Para ter direito a revisão é necessário entrar com uma ação judicial contra a Caixa Econômica Federal, cujos documentos básicos são: cópia da carteira de trabalho (página onde está o número do PIS); extrato do FGTS (Caixa Econômica Federal) a partir de 1991 ou ano posterior a este em que se iniciou o trabalho com carteira assinada; cópia da carteira de identidade; cópia do CPF; comprovante de residência. É importante ressaltar que junto a peça inicial, o advogado deverá juntar uma planilha de cálculos, que deve ser elaborada por um especialista.

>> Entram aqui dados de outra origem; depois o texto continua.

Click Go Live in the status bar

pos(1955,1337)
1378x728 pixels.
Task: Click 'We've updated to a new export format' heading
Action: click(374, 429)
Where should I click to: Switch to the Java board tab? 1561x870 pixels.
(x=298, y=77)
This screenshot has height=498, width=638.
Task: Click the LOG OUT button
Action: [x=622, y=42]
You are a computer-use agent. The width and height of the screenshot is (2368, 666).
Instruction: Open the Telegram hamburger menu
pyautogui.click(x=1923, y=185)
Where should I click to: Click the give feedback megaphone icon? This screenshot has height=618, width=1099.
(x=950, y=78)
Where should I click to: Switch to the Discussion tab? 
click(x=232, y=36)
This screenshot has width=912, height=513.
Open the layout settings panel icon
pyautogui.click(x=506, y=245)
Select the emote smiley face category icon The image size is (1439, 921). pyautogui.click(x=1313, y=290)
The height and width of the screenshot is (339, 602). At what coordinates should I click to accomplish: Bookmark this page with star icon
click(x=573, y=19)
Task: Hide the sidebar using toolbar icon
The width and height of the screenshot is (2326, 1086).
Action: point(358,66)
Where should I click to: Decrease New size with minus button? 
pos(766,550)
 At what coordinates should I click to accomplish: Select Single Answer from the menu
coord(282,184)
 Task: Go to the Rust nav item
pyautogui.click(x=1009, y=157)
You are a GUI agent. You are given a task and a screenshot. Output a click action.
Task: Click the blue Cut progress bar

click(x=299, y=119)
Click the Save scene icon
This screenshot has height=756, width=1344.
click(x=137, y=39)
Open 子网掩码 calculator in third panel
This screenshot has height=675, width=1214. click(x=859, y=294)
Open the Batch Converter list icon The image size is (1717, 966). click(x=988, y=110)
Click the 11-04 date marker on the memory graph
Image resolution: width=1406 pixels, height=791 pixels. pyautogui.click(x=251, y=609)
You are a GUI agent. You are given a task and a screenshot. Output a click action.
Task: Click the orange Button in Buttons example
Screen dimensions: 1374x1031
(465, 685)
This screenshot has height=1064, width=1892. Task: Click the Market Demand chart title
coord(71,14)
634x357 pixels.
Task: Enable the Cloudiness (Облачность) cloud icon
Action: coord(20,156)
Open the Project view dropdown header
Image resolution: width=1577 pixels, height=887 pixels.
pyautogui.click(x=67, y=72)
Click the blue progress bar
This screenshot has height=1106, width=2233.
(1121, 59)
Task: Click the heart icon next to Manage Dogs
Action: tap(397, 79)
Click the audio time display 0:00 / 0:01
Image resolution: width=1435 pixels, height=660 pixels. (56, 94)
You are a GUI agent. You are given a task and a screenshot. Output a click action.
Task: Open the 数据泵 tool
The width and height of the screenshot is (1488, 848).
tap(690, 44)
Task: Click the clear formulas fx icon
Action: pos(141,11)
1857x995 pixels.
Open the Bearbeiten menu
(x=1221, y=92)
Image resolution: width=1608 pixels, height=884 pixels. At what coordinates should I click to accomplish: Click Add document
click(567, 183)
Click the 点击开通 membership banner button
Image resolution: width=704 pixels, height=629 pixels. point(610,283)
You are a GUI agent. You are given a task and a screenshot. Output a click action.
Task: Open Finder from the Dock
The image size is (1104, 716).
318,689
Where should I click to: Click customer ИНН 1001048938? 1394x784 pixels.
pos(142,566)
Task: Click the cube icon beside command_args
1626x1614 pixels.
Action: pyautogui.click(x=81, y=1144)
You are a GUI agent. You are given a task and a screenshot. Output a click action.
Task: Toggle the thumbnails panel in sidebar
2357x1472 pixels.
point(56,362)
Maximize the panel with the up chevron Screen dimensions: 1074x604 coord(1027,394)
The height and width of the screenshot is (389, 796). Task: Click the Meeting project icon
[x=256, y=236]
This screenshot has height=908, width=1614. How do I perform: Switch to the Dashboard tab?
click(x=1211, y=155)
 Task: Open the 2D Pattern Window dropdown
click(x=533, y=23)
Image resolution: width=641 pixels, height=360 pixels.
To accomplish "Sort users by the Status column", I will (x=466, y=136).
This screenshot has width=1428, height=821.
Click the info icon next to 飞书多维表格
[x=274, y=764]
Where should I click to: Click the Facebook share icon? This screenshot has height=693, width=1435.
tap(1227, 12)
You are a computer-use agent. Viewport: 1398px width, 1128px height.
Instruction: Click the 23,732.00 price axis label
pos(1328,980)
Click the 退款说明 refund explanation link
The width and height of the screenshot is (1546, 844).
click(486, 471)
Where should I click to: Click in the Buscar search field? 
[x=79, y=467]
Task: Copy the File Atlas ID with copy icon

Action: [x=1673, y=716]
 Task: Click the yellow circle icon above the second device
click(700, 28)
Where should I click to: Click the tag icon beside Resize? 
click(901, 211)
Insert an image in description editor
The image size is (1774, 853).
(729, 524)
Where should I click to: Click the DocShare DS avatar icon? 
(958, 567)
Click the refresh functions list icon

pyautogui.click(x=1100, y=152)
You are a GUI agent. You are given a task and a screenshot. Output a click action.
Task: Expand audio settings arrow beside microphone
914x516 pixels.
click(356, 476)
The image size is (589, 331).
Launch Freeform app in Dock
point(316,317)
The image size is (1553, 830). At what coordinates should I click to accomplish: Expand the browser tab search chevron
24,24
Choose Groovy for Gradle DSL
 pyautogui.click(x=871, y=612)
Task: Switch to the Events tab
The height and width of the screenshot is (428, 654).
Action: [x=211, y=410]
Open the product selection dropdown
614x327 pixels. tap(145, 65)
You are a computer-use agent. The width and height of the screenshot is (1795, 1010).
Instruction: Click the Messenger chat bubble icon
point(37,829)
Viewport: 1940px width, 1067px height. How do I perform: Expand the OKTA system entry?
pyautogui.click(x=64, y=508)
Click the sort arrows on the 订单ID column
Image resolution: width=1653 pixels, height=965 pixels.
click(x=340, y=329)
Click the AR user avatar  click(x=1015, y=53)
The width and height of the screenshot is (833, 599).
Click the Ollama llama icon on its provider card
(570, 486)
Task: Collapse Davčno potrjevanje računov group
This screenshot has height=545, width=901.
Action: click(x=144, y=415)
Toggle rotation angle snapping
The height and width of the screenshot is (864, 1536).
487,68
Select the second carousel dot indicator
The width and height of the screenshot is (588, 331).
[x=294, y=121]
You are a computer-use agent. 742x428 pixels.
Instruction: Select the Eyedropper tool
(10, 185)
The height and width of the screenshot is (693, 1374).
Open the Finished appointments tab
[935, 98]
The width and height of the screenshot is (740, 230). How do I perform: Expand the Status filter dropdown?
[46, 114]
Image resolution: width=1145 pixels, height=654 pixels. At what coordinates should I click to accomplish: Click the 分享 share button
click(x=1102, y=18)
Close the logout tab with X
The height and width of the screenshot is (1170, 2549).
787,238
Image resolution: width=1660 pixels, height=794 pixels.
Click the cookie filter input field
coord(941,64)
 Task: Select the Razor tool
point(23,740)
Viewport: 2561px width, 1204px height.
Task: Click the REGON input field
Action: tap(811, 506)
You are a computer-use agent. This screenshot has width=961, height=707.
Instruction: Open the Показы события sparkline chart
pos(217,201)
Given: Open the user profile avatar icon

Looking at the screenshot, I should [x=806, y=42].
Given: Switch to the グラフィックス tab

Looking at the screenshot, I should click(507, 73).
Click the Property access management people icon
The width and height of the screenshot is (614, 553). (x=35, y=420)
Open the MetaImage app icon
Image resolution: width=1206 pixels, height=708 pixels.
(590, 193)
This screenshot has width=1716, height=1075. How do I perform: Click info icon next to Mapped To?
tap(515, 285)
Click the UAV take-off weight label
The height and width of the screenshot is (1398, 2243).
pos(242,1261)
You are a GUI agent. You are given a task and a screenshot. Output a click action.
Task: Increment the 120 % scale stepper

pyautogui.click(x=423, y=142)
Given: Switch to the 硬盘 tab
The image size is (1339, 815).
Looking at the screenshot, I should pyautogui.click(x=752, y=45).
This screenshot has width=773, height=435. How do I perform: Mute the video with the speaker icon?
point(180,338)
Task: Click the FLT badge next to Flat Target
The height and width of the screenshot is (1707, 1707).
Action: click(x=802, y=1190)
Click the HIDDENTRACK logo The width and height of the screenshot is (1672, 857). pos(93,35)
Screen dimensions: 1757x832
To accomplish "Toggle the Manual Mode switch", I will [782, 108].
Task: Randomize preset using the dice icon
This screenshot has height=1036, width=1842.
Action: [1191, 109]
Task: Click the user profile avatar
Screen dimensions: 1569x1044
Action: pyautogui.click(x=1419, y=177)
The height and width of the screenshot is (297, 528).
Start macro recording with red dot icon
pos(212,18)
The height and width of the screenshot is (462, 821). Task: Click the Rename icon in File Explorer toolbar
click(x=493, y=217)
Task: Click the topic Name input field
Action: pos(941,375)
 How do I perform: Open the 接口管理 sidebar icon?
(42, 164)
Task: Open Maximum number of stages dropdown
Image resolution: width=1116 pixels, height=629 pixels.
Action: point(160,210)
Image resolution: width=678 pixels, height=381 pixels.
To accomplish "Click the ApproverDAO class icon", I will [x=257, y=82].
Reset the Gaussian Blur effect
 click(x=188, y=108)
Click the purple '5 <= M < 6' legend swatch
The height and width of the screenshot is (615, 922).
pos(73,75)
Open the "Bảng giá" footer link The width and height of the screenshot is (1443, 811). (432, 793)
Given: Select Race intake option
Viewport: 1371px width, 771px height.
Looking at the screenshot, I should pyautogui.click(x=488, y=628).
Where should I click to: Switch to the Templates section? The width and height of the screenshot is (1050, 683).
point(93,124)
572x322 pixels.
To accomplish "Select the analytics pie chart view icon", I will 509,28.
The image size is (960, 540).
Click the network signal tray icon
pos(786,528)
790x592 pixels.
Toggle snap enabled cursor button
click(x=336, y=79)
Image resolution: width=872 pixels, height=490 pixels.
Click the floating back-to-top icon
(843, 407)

De posse desses documentos, procure pelo advogado de sua confiança, que providenciará o ingresso da ação, assim que o STF retomar o julgamento da ADI. N. 5.090/DF, que estava agendado para o dia 13/05/2021, porém, o julgamento foi retirado da pauta e não há previsão de quando será incluído novamente.
Em nosso escritório já estamos preparando as pastas digitais para os clientes e aguardando a decisão do STF que, esperamos, seja favorável aos interesses dos empregados.